We again decline the invitation to review the wisdom of the General Assembly’s choice of the transition procedure in Tenn.Code Ann. § 65-5-209 over a “full-blown rate hearing.” The General Assembly has the *683prerogative, within constitutional boundaries, to fashion this State’s public policy. See Cary v. Cary, 937 S.W.2d 777, 781 (Tenn.1996). Accordingly, the courts consistently decline to inquire into legislative motivations, see Memphis Publishing Co. v. City of Memphis, 871 S.W.2d 681, 688 (Tenn.1994), or into the wisdom of the legislature’s policy choices. See Neece v. City of Johnson City, 767 S.W.2d 638, 639 (Tenn.1989); State v. Southern Fitness & Health, Inc., 743 S.W.2d 160, 164 (Tenn.1987); Soukup v.
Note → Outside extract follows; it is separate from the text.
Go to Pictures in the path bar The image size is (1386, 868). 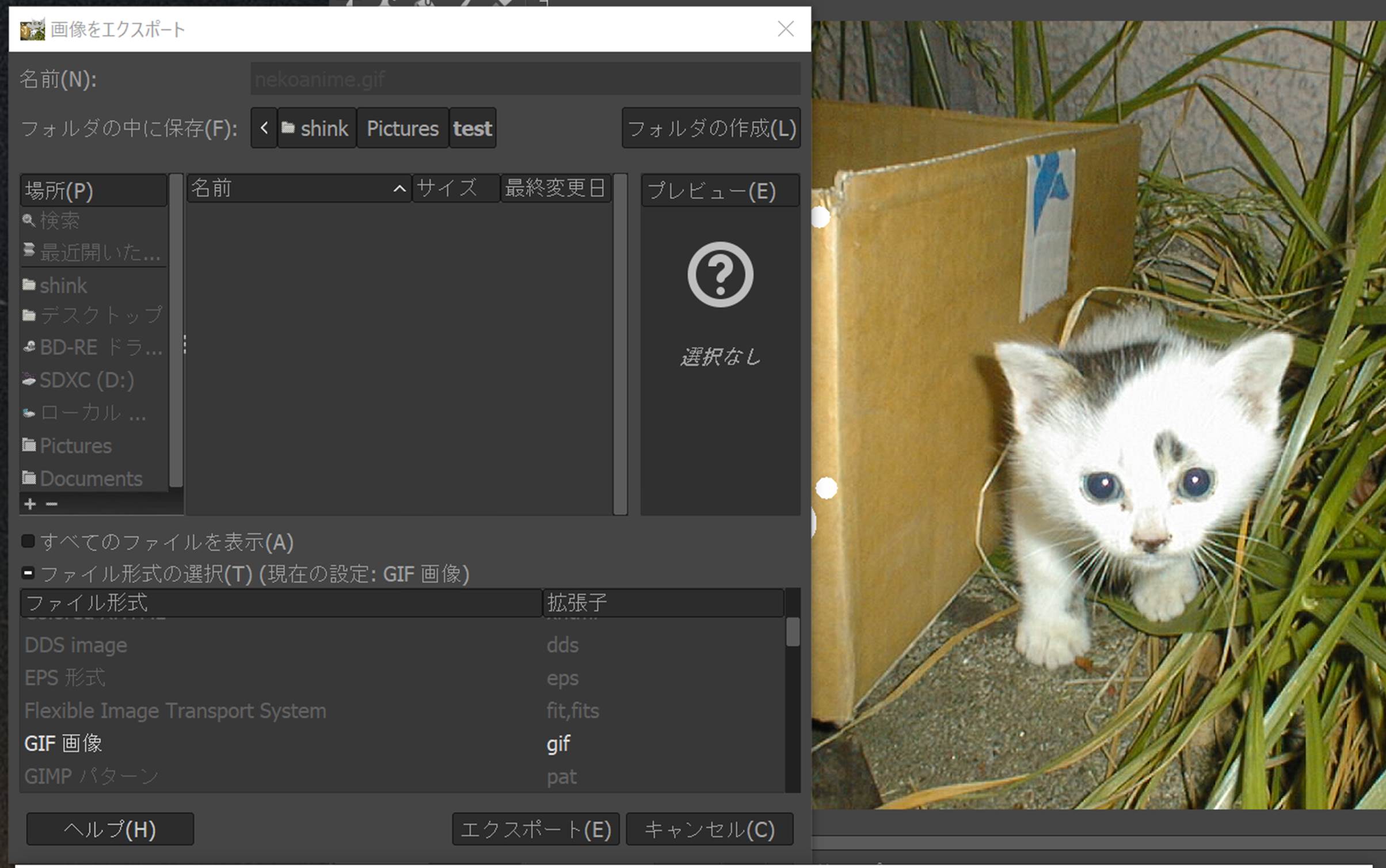402,128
Sell, 171 Tenn. 437, 441, 104 S.W.2d 830, 831 (1937).
The doctrine of separation of powers counsels the courts to avoid requiring an administrative agency to take a particular action except in the most extraordinary circumstances. We should decline, for constitutional and practical reasons, to shoulder an agency’s responsibilities. Thus, the goal of a remand in cases of this sort should generally be to require the agency to carry out its task in a manner consistent with its statutory authority. See Hoover, Inc. v. Metropolitan Bd. of Zoning Appeals, 955 S.W.2d 52, 55 (Tenn.Ct.App.1997).
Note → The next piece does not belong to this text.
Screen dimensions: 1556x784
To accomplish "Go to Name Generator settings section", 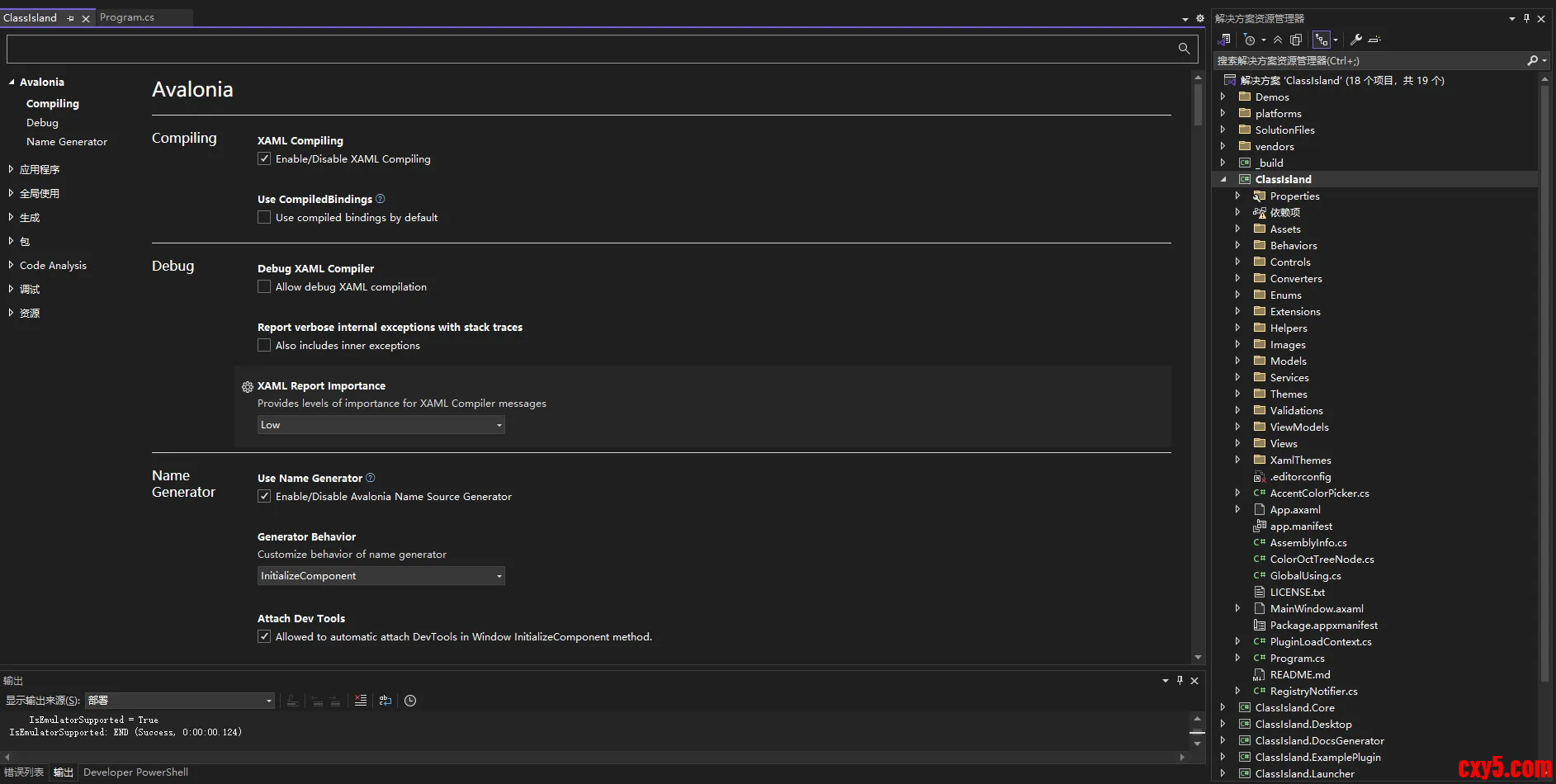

Throughout these proceedings, BellSouth consistently asserted that the procedure followed by the Commission was not authorized by Tenn.Code Ann. § 65-5-209 and requested the courts to require the regulators to make their decisions in accordance with Tenn.Code Ann. § 65-5-209. Our October 1, 1997 opinion settles the dispute concerning what Tenn.Code Ann. § 65-5-209 requires. Now it falls upon the Tennessee Regulatory Authority to consider BellSouth’s application for a price regulation plan in accordance with Tenn.Code Ann. § 65-5-209.
Ordering the Authority to grant Bell-South’s application for a price regulation plan and to declare that this plan has been in effect since March 1, 1996 would invade the Authority’s jurisdiction and would also be inconsistent with our April 3, 1996 stay order. As a result of our stay, BellSouth has continued to operate under the former regulatory statutes rather than the new statutes enacted in 1995. Accordingly, BellSouth has not, as a matter of fact and law, been operating under a price regulation plan since March 1, 1996. It would be error for us to hold at this juncture that it has.
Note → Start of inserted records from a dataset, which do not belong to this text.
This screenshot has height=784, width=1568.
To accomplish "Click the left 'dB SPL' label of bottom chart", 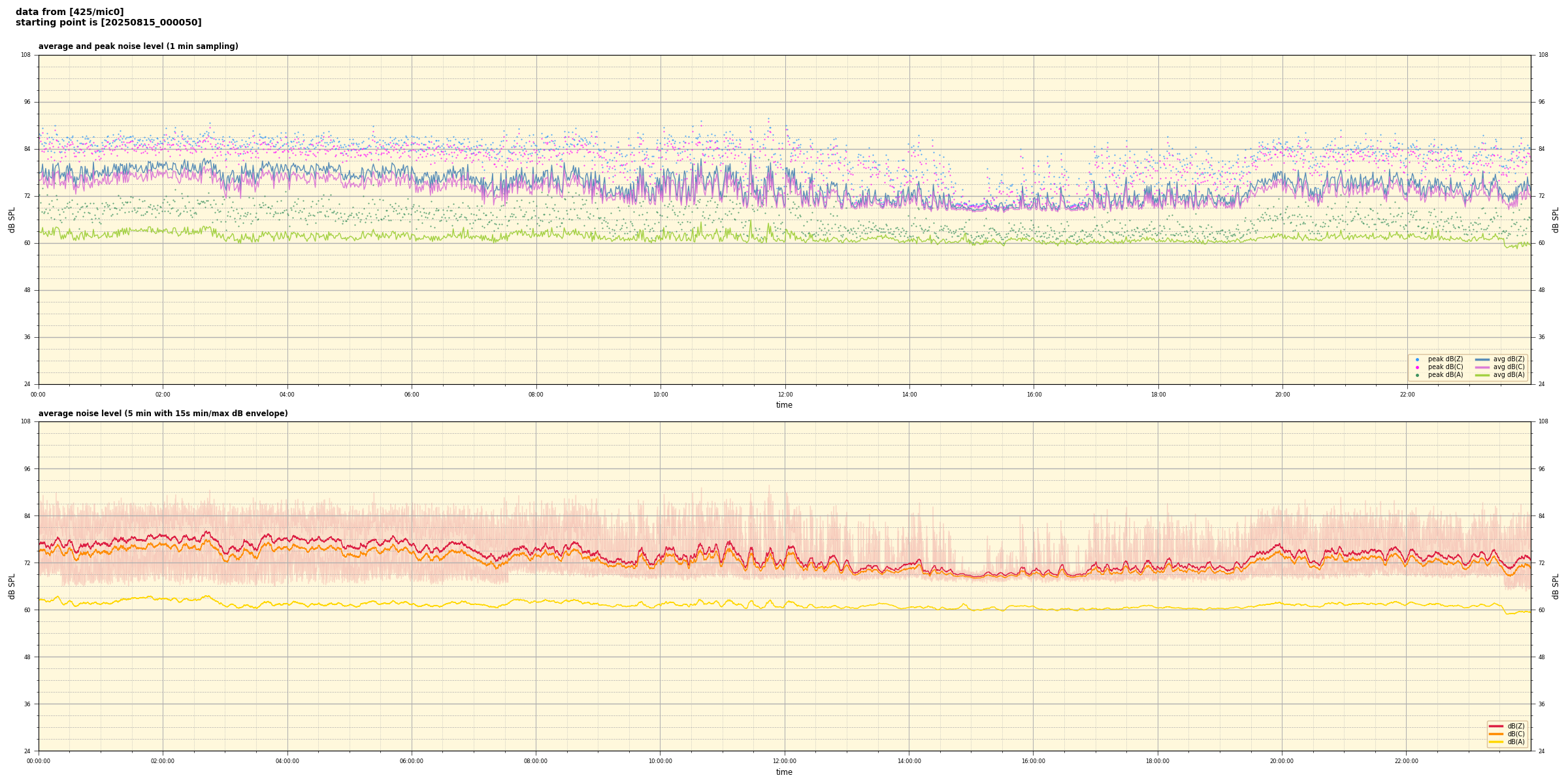I will tap(12, 586).
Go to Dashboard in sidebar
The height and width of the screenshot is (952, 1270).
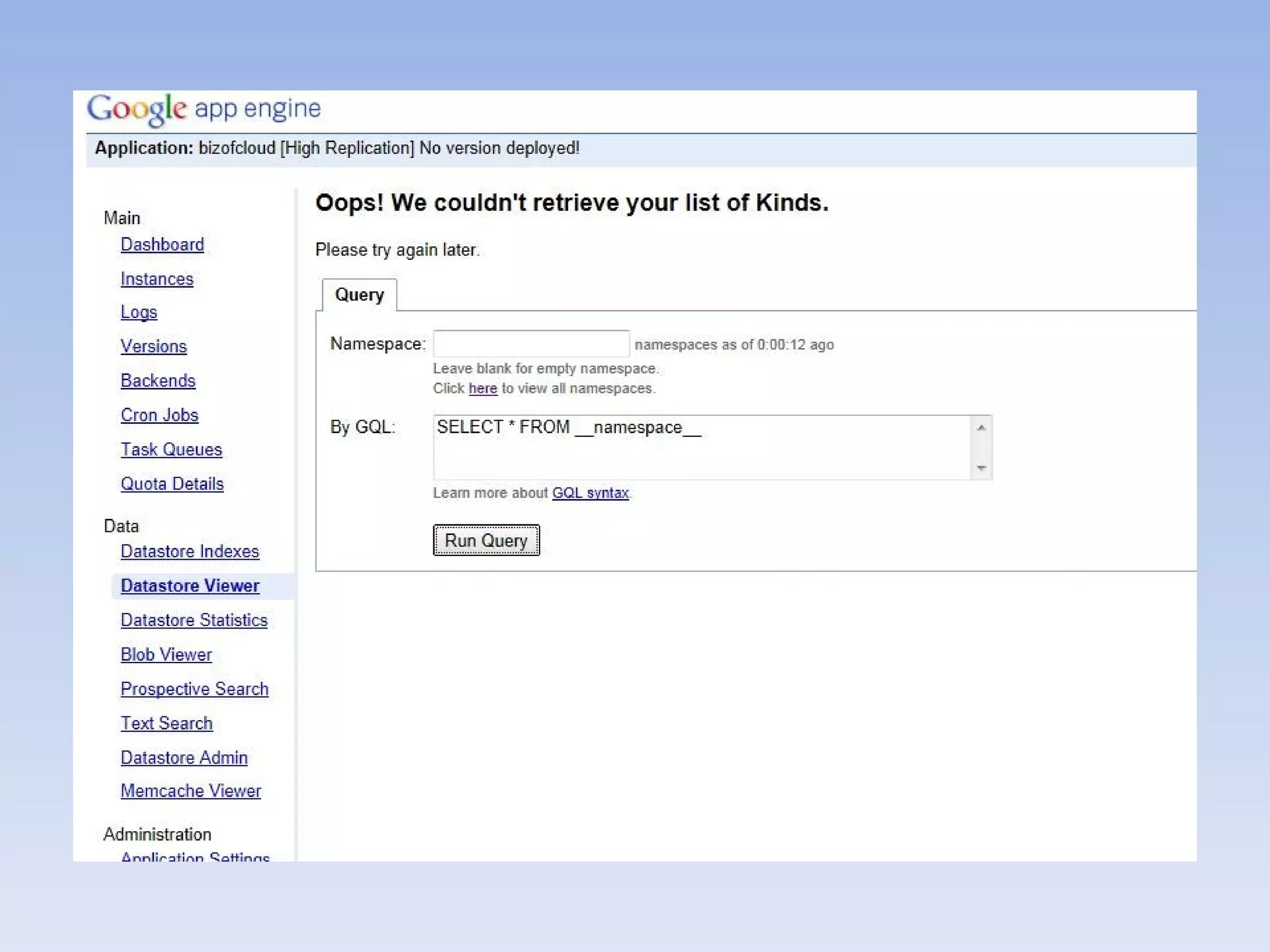pyautogui.click(x=162, y=245)
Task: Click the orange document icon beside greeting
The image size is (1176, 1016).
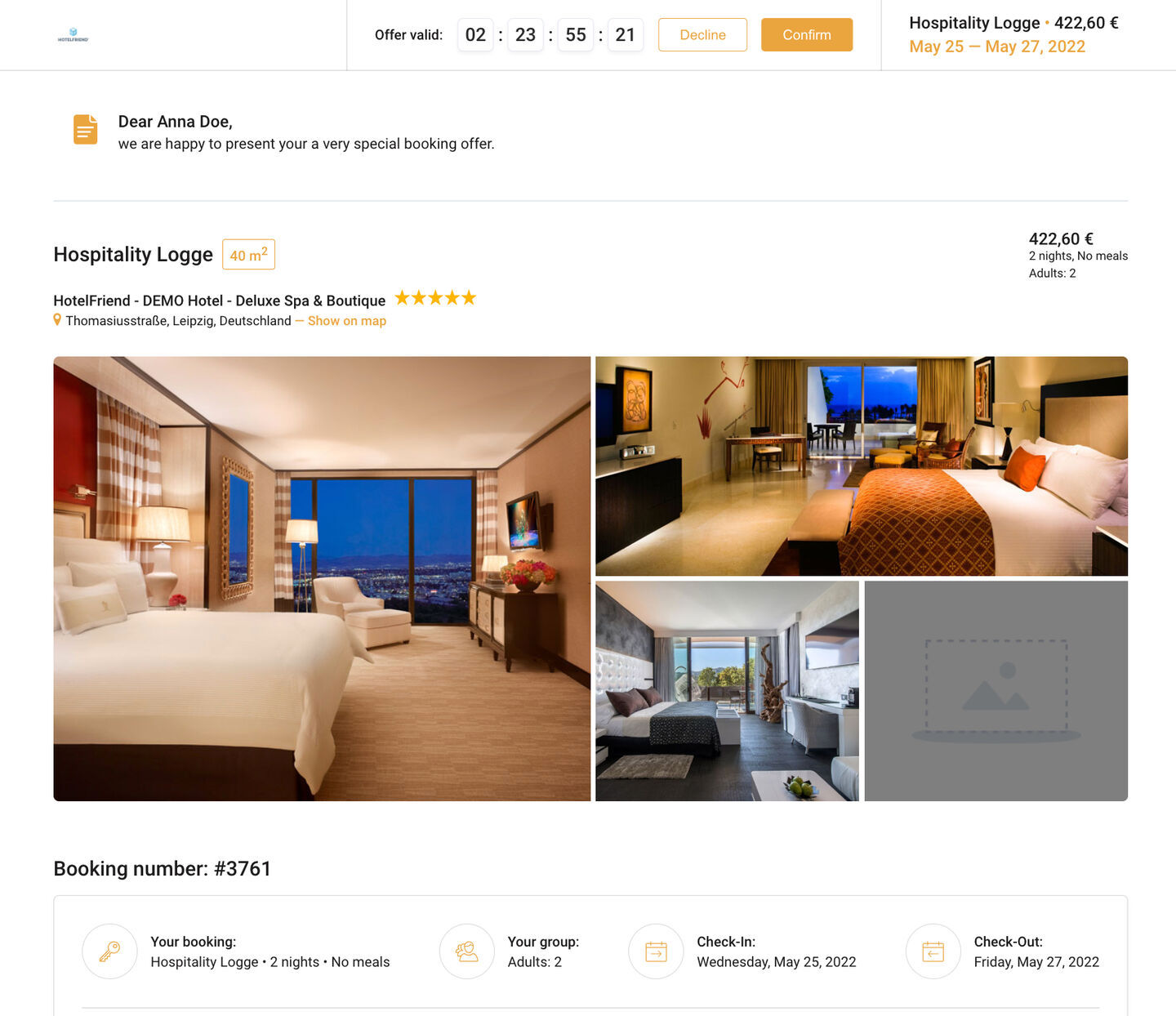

BellSouth’s petition for rehearing is respectfully denied and the case is remanded to the Tennessee Regulatory Authority. The costs incident to this petition are taxed against BellSouth Telecommunications, Inc. and its surety for which execution, if necessary, may issue.
LEWIS and CANTRELL, JJ.

. The Consumer Advocate Division raises many new arguments in its petition for rehearing, including its assertion that Tenn.Code Ann. § 65-5-209 (Supp.1997), as interpreted by this Court, amounts to a taking of private property without due process of law and that this Court has usurped the powers of the Tennessee Regulatory Authority in violation of Tenn. Const, art. II, §§ 1 & 2. We will not attempt to run down the threads of each of the Consumer Advocate Division’s arguments because the Division has not itself filed a petition for rehearing. Instead, we interpret its response to be that we should deny BellSouth’s petition for rehearing becaúse our October 1, 1997 opinion is simply wrong.